Formato: Online Artículo Texto
Lenguaje:English
Publicado: Frontiers Media S.A. 2021
Materias:
Acceso en línea:https://www.ncbi.nlm.nih.gov/pmc/articles/PMC8691773/
https://www.ncbi.nlm.nih.gov/pubmed/34950703
http://dx.doi.org/10.3389/fmolb.2021.780865
Descripción
Sumario:The modification of proteins by O-linked β-N-acetylglucosamine (O-GlcNAc) is associated with the regulation of numerous cellular processes. Despite the importance of O-GlcNAc in mediating cellular function our understanding of the mechanisms that regulate O-GlcNAc levels is limited. One factor known to regulate protein O-GlcNAc levels is nutrient availability; however, the fact that nutrient deficient states such as ischemia increase O-GlcNAc levels suggests that other factors also contribute to regulating O-GlcNAc levels. We have previously reported that in unstressed cardiomyocytes exogenous NAD(+) resulted in a time and dose dependent decrease in O-GlcNAc levels.

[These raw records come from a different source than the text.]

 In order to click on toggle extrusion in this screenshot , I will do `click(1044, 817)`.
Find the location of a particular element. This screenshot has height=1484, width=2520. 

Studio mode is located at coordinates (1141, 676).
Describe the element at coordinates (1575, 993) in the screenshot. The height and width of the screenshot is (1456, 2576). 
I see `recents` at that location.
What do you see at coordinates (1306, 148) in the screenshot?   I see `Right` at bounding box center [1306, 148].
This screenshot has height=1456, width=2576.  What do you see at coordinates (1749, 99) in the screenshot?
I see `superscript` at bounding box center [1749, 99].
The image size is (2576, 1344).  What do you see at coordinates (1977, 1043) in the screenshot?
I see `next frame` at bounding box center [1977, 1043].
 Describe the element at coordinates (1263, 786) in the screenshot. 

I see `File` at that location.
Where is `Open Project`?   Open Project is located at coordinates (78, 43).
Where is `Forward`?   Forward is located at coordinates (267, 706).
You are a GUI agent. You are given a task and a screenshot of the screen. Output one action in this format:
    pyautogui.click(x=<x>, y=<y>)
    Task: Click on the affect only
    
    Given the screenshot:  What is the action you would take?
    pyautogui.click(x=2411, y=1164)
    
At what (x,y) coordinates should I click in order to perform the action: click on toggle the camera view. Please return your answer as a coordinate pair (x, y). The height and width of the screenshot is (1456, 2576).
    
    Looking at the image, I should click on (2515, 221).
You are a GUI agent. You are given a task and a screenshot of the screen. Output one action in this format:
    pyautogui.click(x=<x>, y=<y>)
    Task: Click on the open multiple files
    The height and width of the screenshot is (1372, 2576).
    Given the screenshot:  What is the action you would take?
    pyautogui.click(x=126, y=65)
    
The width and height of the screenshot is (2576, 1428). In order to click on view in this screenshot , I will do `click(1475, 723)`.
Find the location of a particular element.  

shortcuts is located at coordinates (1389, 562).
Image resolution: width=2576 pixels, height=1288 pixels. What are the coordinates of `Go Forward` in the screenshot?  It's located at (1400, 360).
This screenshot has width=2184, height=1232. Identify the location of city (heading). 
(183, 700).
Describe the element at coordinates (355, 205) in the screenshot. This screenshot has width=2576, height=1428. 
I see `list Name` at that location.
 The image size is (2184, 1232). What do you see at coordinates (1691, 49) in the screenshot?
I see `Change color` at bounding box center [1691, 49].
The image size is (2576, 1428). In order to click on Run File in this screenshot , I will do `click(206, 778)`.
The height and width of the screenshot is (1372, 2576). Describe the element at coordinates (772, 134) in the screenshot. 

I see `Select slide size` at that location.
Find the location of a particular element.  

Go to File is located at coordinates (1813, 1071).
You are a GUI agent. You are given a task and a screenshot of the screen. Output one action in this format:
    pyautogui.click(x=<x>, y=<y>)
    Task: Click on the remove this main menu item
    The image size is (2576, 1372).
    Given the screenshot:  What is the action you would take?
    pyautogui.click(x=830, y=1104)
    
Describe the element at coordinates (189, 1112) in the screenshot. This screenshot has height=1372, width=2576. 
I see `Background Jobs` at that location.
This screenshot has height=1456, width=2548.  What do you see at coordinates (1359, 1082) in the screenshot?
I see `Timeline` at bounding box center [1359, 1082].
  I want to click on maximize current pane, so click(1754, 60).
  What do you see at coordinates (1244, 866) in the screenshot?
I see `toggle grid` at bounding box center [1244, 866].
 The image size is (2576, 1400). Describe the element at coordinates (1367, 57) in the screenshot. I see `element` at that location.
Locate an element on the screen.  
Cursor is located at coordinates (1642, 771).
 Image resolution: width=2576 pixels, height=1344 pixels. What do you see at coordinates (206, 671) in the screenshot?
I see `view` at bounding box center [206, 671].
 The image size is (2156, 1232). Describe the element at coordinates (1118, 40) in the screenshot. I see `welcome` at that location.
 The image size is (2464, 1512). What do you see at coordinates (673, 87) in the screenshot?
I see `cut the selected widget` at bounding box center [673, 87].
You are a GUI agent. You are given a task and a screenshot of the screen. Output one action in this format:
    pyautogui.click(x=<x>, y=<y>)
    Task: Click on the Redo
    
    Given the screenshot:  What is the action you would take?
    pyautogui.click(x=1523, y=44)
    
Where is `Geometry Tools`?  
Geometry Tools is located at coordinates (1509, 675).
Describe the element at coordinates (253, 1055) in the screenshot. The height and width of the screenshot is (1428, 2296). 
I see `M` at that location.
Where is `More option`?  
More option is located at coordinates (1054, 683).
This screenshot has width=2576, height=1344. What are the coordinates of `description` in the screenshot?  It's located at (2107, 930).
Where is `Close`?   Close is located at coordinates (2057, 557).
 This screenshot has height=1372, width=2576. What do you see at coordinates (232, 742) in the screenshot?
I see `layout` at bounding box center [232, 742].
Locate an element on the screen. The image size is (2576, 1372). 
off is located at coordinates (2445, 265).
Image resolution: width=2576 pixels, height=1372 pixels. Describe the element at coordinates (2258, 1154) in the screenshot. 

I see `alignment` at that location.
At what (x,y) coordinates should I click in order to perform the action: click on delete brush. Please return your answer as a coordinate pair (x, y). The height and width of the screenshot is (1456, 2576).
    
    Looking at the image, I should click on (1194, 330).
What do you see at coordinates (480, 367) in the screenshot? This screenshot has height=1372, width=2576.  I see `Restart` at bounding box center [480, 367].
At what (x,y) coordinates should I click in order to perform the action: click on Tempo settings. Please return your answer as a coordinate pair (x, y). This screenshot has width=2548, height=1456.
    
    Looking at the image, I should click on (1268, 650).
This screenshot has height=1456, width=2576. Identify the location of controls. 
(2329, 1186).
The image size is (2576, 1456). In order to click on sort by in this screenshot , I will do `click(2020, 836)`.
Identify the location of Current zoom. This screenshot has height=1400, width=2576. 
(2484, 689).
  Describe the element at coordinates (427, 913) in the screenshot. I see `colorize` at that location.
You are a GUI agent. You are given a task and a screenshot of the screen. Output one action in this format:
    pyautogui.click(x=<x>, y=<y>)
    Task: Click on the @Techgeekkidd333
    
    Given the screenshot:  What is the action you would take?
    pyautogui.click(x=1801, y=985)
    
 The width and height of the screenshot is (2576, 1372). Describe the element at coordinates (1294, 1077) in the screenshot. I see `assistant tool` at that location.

Therefore, we postulated that NAD(+) and cellular O-GlcNAc levels may be coordinately regulated. Using glucose deprivation as a model system in an immortalized human ventricular cell line, we examined the influence of extracellular NAD(+) on cellular O-GlcNAc levels and ER stress in the presence and absence of glucose. We found that NAD(+) completely blocked the increase in O-GlcNAc induced by glucose deprivation and suppressed the activation of ER stress. The NAD(+) metabolite cyclic ADP-ribose (cADPR) had similar effects on O-GlcNAc and ER stress suggesting a common underlying mechanism. cADPR is a ryanodine receptor (RyR) agonist and like caffeine, which also activates the RyR, both mimicked the effects of NAD(+). SERCA inhibition, which also reduces ER/SR Ca(2+) levels had similar effects to both NAD(+) and cADPR on O-GlcNAc and ER stress responses to glucose deprivation. The observation that NAD(+), cADPR, and caffeine all attenuated the increase in O-GlcNAc and ER stress in response to glucose deprivation, suggests a potential common mechanism, linked to ER/SR Ca(2+) levels, underlying their activation. Moreover, we showed that TRPM2, a plasma membrane cation channel was necessary for the cellular responses to glucose deprivation. Collectively, these findings support a novel Ca(2+)-dependent mechanism underlying glucose deprivation induced increase in O-GlcNAc and ER stress.